Authoritative Guidelines (such as, perhaps, those from ANZCA, NICE or the ACC/AHA) must be carefully worded, evidence-based, and comprehensive. Inevitably they end up as long, highly referenced, and with detail that may get in the way for quick reference. Further, if they aim to be universal they may not give advice for a particular be context (hospital), or specify ‘little’ things like drug dilutions, local resources, phone numbers etc. Authoritative guidelines may ‘set the standard’ where this is possible: Frequently, however, they define what is unknown or uncertain, and then cannot give any further guidance.
Local guidelines started as an individual clinician’s preference list. Evidence-free, but intensely practical. They are akin to a Standard Operating Procedure – something that translates the detailed version for the end user into a form that is useable in the workplace. As hospitals got bigger, they became Unit protocols; then Departmental, then Hospital, and now (in the Public sector) District, State or National, and (in private) Group or Corporate. They can be used for safety and effectiveness, as well as minimising clinical variation, or just standardisation as an end itself. (Variation erodes quality is one of the catchphrases of the ‘quality’ movement)
A major reason that guidelines become unusable is that they are written by committees that try to deal with all preferences and points of view. At times the task of formatting and finalising guidelines is delegated to non-experts who may be unable to filter the evidence, weed out the ‘fluff’ from the science. The final document may fail to prioritise the information in a sensible way.
But a more fundamental influence on the development of institutional guidelines is because of a transformation of purpose. Rather than aiming to assist clinical practice, Institutional guidelines become an instrument to minimise institutional or corporate risk,
All institutions are risk-averse. Whenever a Clinical Guideline has an institutional label, the institution is obliged to ensure that everything in the Guideline can be defended in court or (if a Government) on the floor of the house. The first task of Government is to defend the legitimacy of itself. (The Minister cannot be seen to have done ‘wrong’.) This risk aversion is reflected in clinical guidelines, which become so cluttered with precautionary statements that they become unwieldy at best and at times incomprehensible.
But being a clinician requires accepting uncertainty and risk. “If you don’t like gambling, get out of medicine.” To a clinician, guidelines are an aid to make inevitable risk-taking more effective and efficient. To an institution, guidelines may be a means to avoid risk, ideally by defining a risk-proof system, but if this is not possible, by transferring the unavoidable risk onto a third party (in this case, the clinician who has to make a gamble). There is an unavoidable tension between the differing goals of the clinician and an institution in the development of guidelines.
Pragmatically, clinicians need guidelines that are easy to find and use, and are uncluttered.
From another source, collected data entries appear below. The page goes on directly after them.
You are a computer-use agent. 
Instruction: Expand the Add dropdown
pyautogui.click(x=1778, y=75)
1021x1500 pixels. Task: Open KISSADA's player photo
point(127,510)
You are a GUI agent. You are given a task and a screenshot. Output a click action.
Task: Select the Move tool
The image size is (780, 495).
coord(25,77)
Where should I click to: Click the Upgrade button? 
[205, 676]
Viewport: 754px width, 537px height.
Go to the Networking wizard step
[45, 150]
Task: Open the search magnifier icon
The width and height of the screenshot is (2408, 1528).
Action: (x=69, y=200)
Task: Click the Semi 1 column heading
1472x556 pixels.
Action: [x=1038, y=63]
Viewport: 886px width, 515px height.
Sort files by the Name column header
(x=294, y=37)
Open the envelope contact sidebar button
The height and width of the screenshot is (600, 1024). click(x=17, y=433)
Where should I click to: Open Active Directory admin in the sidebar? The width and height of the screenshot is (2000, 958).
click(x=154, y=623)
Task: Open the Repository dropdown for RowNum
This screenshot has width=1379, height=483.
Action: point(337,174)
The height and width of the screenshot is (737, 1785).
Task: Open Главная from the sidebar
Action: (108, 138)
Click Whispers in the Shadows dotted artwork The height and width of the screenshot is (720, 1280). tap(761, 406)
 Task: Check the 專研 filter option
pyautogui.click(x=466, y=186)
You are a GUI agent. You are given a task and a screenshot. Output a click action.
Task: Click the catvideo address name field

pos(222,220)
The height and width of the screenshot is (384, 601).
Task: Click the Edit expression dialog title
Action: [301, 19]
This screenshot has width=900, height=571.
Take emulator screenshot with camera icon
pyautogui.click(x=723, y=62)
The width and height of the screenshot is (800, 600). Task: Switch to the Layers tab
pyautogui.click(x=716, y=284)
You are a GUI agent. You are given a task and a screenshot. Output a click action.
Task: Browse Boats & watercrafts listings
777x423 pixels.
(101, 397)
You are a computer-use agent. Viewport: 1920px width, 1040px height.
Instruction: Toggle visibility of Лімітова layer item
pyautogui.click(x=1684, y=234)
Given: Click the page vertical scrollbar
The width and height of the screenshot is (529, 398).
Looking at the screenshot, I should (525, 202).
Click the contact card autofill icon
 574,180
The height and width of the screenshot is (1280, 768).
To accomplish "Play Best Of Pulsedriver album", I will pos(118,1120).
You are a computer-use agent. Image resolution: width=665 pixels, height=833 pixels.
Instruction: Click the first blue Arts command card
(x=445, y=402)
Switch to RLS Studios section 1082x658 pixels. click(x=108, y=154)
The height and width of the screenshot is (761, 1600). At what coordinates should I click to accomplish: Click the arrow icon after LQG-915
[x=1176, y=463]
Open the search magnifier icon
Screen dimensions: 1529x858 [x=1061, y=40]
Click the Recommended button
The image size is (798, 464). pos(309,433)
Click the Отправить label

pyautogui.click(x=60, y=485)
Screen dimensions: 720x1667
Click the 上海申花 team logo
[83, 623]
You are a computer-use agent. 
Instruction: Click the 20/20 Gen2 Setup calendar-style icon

The clinician has already accepted that they need to gamble:- they need some quick, simple assistance to help them efficiently and effectively make the gamble that they have to make. They don’t need unnecessary detail.
Guidelines with an institutional label of any sort expose the institution to risk. Social expectations and changing technology means that even a ‘local’ policy exposes the institution to risk.
Clinicians are caught out – They are the one making the choices and gambles that are inherent part of medicine, but when they attempt to develop guidelines and protocols to assist them in this gamble, they are institutionally constrained to make guidelines that are unwieldy at best.
Thus institutional guidelines, by virtue of their purpose being at odds with the needs of clinicians, are not very useful to the clinician. This has created a void and there remains a need for simple decision support tools.
How to move forward?
Clinicians can be envisioned as independent individuals with special knowledge, skills and status, who are engaged by the institution to accept complex risk. Clinicians must (and should) agree to practice within institutional rules, but the institution is incapable of making guidelines that deal with the complex, undefined and uncertain risk that bothers clinicians on a day-to-day basis.
The risk-acceptors (clinicians) need to develop personal guidelines for their personal complex risk decisions. These should be independent of institutional/corporate labelling, if they are going to be pragmatically useful and useable. Each clinician will have a personal set of guidelines (either cerebrally or materially).
Can these individual guidelines be shared? – they could be – as a collaborative exercise – as long as they don’t have an institutional label. They must always belong to ‘St Elsewhere’s Hospital’. (Although some of the resources on this site have institutional labels, indicating their origin).
This site is thus an endeavour to establish a clinician’s guideline-sharing system, which will be freely available, where any clinician can find resources and advice to develop their own guideline, or use a modification of others. The emphasis on guidelines that are uncluttered, designed to be used, and presume the user is intelligent. BUT this site is only a storage system, as the risk remains entirely where it must stay – with the practicing clinician.